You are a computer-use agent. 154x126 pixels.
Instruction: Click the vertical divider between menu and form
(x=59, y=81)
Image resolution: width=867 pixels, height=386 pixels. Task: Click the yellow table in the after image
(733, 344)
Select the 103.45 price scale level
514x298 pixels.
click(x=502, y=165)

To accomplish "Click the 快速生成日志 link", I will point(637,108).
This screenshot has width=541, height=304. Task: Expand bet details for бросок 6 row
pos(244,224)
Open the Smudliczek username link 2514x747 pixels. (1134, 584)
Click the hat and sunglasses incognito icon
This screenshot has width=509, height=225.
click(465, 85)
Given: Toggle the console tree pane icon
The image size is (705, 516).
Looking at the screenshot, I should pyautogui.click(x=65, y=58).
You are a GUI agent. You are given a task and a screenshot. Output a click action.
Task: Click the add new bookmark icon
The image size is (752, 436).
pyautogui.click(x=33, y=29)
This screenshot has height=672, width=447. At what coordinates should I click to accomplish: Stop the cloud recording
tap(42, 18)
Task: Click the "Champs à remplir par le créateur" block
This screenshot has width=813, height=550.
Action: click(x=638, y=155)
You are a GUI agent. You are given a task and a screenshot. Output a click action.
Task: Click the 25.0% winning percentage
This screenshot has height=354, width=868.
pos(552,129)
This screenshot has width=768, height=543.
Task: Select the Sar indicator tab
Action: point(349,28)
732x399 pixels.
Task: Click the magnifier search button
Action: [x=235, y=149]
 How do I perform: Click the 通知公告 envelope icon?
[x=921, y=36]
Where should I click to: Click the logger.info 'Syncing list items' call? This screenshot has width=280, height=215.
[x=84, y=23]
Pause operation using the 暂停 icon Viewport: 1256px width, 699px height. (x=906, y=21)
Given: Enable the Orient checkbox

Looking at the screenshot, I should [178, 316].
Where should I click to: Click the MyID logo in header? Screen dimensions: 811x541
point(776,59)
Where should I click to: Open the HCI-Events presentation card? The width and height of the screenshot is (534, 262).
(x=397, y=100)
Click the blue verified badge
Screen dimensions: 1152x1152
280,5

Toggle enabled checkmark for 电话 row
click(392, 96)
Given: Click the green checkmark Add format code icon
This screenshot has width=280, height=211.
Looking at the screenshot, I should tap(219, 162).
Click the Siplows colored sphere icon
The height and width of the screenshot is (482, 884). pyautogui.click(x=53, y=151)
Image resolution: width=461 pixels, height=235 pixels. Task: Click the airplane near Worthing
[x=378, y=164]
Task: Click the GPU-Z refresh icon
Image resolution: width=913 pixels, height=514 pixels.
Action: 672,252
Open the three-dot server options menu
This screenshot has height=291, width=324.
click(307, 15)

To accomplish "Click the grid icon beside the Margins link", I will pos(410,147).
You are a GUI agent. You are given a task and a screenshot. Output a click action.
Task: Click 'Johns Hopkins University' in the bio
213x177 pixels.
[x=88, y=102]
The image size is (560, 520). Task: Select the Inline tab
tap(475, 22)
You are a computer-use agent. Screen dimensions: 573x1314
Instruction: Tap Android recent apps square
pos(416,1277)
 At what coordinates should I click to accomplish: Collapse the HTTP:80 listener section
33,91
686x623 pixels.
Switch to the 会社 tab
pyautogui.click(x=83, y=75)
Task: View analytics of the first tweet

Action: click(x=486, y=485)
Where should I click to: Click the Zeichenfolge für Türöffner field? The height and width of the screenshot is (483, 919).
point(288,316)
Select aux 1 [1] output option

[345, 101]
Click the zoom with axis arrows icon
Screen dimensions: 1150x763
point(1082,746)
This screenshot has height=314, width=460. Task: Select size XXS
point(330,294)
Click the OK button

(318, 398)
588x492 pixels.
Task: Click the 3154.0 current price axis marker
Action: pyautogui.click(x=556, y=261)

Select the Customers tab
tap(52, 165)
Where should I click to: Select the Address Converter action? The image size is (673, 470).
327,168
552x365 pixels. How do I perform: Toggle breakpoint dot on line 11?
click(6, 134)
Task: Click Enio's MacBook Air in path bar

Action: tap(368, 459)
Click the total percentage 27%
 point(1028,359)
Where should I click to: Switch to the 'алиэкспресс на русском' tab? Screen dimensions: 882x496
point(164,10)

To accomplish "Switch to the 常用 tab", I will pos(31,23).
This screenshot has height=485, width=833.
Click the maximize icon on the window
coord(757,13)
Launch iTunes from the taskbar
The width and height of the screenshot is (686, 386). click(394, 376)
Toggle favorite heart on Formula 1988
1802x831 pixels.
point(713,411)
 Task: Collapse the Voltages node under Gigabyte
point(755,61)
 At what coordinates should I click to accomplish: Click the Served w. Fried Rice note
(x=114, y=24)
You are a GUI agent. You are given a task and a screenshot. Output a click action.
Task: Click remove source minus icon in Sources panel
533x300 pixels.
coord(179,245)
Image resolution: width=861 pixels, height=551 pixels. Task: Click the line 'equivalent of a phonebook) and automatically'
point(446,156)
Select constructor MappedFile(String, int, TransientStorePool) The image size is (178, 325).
* * *
Task: Each of the entries must be set down again exactly.

Result for this exercise:
You are a computer-use agent. 154x126 pixels.
Instruction: Click the vertical divider between menu and form
(x=59, y=81)
Image resolution: width=867 pixels, height=386 pixels. Task: Click the yellow table in the after image
(733, 344)
Select the 103.45 price scale level
514x298 pixels.
click(x=502, y=165)

To accomplish "Click the 快速生成日志 link", I will point(637,108).
This screenshot has width=541, height=304. Task: Expand bet details for бросок 6 row
pos(244,224)
Open the Smudliczek username link 2514x747 pixels. (1134, 584)
Click the hat and sunglasses incognito icon
This screenshot has width=509, height=225.
click(465, 85)
Given: Toggle the console tree pane icon
The image size is (705, 516).
Looking at the screenshot, I should pyautogui.click(x=65, y=58).
You are a GUI agent. You are given a task and a screenshot. Output a click action.
Task: Click the add new bookmark icon
The image size is (752, 436).
pyautogui.click(x=33, y=29)
This screenshot has height=672, width=447. At what coordinates should I click to accomplish: Stop the cloud recording
tap(42, 18)
Task: Click the "Champs à remplir par le créateur" block
This screenshot has width=813, height=550.
Action: click(x=638, y=155)
You are a GUI agent. You are given a task and a screenshot. Output a click action.
Task: Click the 25.0% winning percentage
This screenshot has height=354, width=868.
pos(552,129)
This screenshot has width=768, height=543.
Task: Select the Sar indicator tab
Action: point(349,28)
732x399 pixels.
Task: Click the magnifier search button
Action: [x=235, y=149]
 How do I perform: Click the 通知公告 envelope icon?
[x=921, y=36]
Where should I click to: Click the logger.info 'Syncing list items' call? This screenshot has width=280, height=215.
[x=84, y=23]
Pause operation using the 暂停 icon Viewport: 1256px width, 699px height. (x=906, y=21)
Given: Enable the Orient checkbox

Looking at the screenshot, I should [178, 316].
Where should I click to: Click the MyID logo in header? Screen dimensions: 811x541
point(776,59)
Where should I click to: Open the HCI-Events presentation card? The width and height of the screenshot is (534, 262).
(x=397, y=100)
Click the blue verified badge
Screen dimensions: 1152x1152
280,5

Toggle enabled checkmark for 电话 row
click(392, 96)
Given: Click the green checkmark Add format code icon
This screenshot has width=280, height=211.
Looking at the screenshot, I should tap(219, 162).
Click the Siplows colored sphere icon
The height and width of the screenshot is (482, 884). pyautogui.click(x=53, y=151)
Image resolution: width=461 pixels, height=235 pixels. Task: Click the airplane near Worthing
[x=378, y=164]
Task: Click the GPU-Z refresh icon
Image resolution: width=913 pixels, height=514 pixels.
Action: 672,252
Open the three-dot server options menu
This screenshot has height=291, width=324.
click(307, 15)

To accomplish "Click the grid icon beside the Margins link", I will pos(410,147).
You are a GUI agent. You are given a task and a screenshot. Output a click action.
Task: Click 'Johns Hopkins University' in the bio
213x177 pixels.
[x=88, y=102]
The image size is (560, 520). Task: Select the Inline tab
tap(475, 22)
You are a computer-use agent. Screen dimensions: 573x1314
Instruction: Tap Android recent apps square
pos(416,1277)
 At what coordinates should I click to accomplish: Collapse the HTTP:80 listener section
33,91
686x623 pixels.
Switch to the 会社 tab
pyautogui.click(x=83, y=75)
Task: View analytics of the first tweet

Action: click(x=486, y=485)
Where should I click to: Click the Zeichenfolge für Türöffner field? The height and width of the screenshot is (483, 919).
point(288,316)
Select aux 1 [1] output option

[345, 101]
Click the zoom with axis arrows icon
Screen dimensions: 1150x763
point(1082,746)
This screenshot has height=314, width=460. Task: Select size XXS
point(330,294)
Click the OK button

(318, 398)
588x492 pixels.
Task: Click the 3154.0 current price axis marker
Action: pyautogui.click(x=556, y=261)

Select the Customers tab
tap(52, 165)
Where should I click to: Select the Address Converter action? The image size is (673, 470).
327,168
552x365 pixels. How do I perform: Toggle breakpoint dot on line 11?
click(6, 134)
Task: Click Enio's MacBook Air in path bar

Action: tap(368, 459)
Click the total percentage 27%
 point(1028,359)
Where should I click to: Switch to the 'алиэкспресс на русском' tab? Screen dimensions: 882x496
point(164,10)

To accomplish "Switch to the 常用 tab", I will pos(31,23).
This screenshot has height=485, width=833.
Click the maximize icon on the window
coord(757,13)
Launch iTunes from the taskbar
The width and height of the screenshot is (686, 386). click(394, 376)
Toggle favorite heart on Formula 1988
1802x831 pixels.
point(713,411)
 Task: Collapse the Voltages node under Gigabyte
point(755,61)
 At what coordinates should I click to accomplish: Click the Served w. Fried Rice note
(x=114, y=24)
You are a GUI agent. You are given a task and a screenshot. Output a click action.
Task: Click remove source minus icon in Sources panel
533x300 pixels.
coord(179,245)
Image resolution: width=861 pixels, height=551 pixels. Task: Click the line 'equivalent of a phonebook) and automatically'
point(446,156)
Select constructor MappedFile(String, int, TransientStorePool) The image size is (178, 325).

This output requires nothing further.